Lista de exercícios -
1 > Troque "prisioneiros" por "cativos" no trecho sobre a alegoria da caverna e escreva de novo a parte que começa em "CENTRO DE ENSINO" e vai até "movimentar as marionetes.".
2 > Prossiga com o texto sobre a alegoria da caverna a partir da última frase apresentada.

Trecho para leitura -
··········
A Alegoria Da Caverna

CENTRO DE ENSINO Nº 02 DO GUARÁ – GG
2ª Série do Ensino Médio- FILOSOFIA – 1º Bimestre.
Professor Alex Almeida


A ALEGORIA DA CAVERNA

Sócrates – Agora leva em conta nossa natureza, segundo tenha ou não recebido educação e compara-a com o seguinte quadro: imagina uma caverna subterrânea, com uma entrada ampla, aberta à luz em toda a sua extensão. Lá dentro, alguns homens se encontram, desde a infância, amarrados pelas pernas e pelo pescoço de tal modo que permanecem imóveis e podem olhar tão-somente para frente, pois as amarras não lhes permitem voltar a cabeça.  Num plano superior, atrás deles arde um fogo a certa distância, e entre o fogo e os prisioneiros eleva-se um caminho ao longo do qual imagina que tenha sido construído um pequeno muro semelhante aos tabiques que os titeriteiros interpõem entre si e o público a fim de, por cima deles, fazer movimentar as marionetes.
··········
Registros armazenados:
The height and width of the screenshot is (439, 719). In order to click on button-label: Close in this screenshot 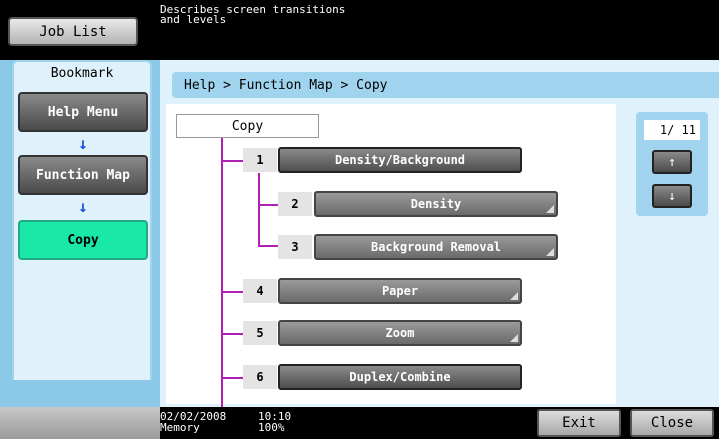, I will do `click(672, 423)`.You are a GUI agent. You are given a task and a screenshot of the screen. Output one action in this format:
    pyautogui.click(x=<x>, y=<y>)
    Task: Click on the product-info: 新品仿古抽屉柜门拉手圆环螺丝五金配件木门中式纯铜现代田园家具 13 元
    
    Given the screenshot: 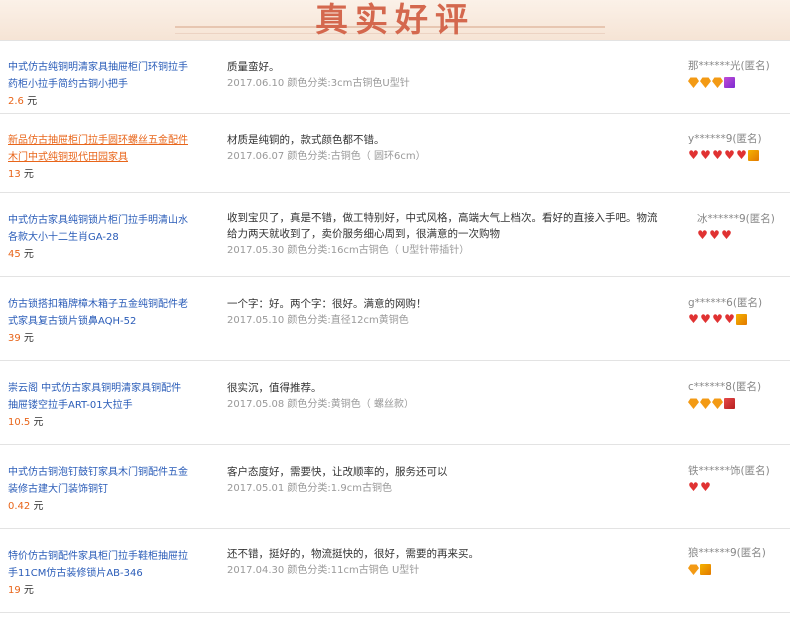 What is the action you would take?
    pyautogui.click(x=99, y=158)
    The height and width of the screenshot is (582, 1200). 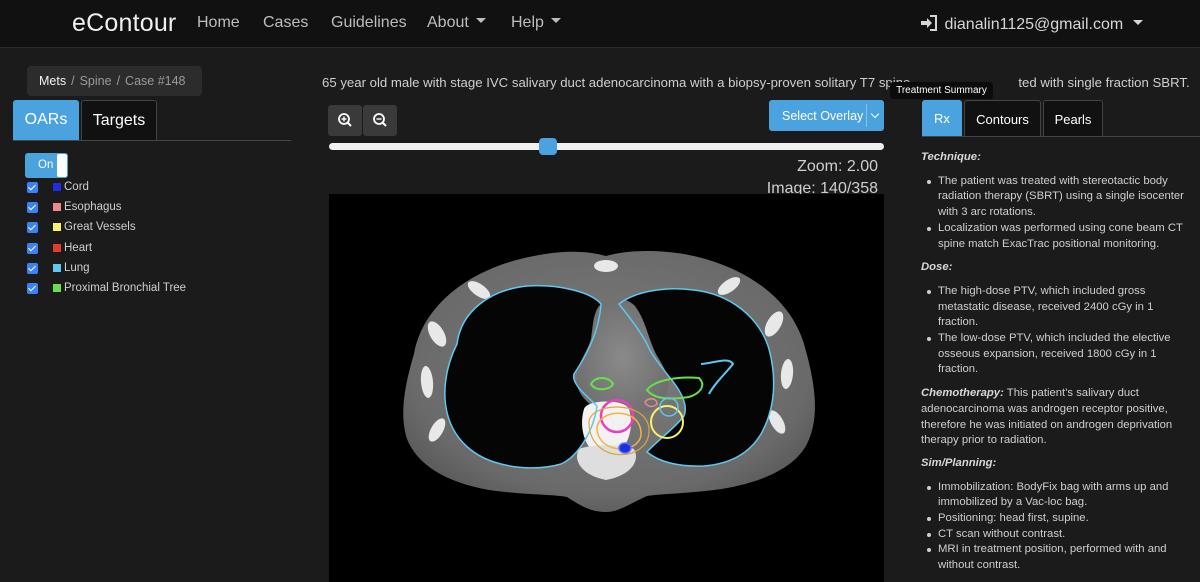 I want to click on oar-label: Heart, so click(x=78, y=248).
··········
Respostas escritas -
1 >
CENTRO DE ENSINO Nº 02 DO GUARÁ – GG
2ª Série do Ensino Médio- FILOSOFIA – 1º Bimestre.
Professor Alex Almeida


A ALEGORIA DA CAVERNA

Sócrates – Agora leva em conta nossa natureza, segundo tenha ou não recebido educação e compara-a com o seguinte quadro: imagina uma caverna subterrânea, com uma entrada ampla, aberta à luz em toda a sua extensão. Lá dentro, alguns homens se encontram, desde a infância, amarrados pelas pernas e pelo pescoço de tal modo que permanecem imóveis e podem olhar tão-somente para frente, pois as amarras não lhes permitem voltar a cabeça.  Num plano superior, atrás deles arde um fogo a certa distância, e entre o fogo e os cativos eleva-se um caminho ao longo do qual imagina que tenha sido construído um pequeno muro semelhante aos tabiques que os titeriteiros interpõem entre si e o público a fim de, por cima deles, fazer movimentar as marionetes.

2 >
Glauco – Posso imaginar a cena.

Sócrates – Imagina também que passam ao longo desse pequeno muro carregando uma enorme variedade de objetos cuja altura ultrapassa a do muro: estátuas e figuras de animais feitas de pedra, madeira e outros materiais diversos. Entre esses carregadores há, naturalmente os que conversam entre si e os  que caminham silenciosamente.

Glauco – trata-se de um quadro estranho e de estranhos prisioneiros.

Sócrates – Eles são como nós. Acreditas que tais homens tenham visto de si mesmos e de seus companheiros outras coisas que não somente as sombras projetadas pelo fogo pela parede da caverna que se encontra diante deles?

Glauco – Hora, como seria possível se foram obrigados a manter imóvel a cabeça durante toda a vida?

Sócrates – E quanto aos objetos transportados ao longo do muro, não viram apenas a suas sombras?

Glauco – Certamente.

Sócrates – Mas, nestas condições, se pudessem conversar uns com os outros, não supões que julgariam estar se referindo a objetos reais ao mencionar o que vêem diante de si?

Glauco – Necessariamente.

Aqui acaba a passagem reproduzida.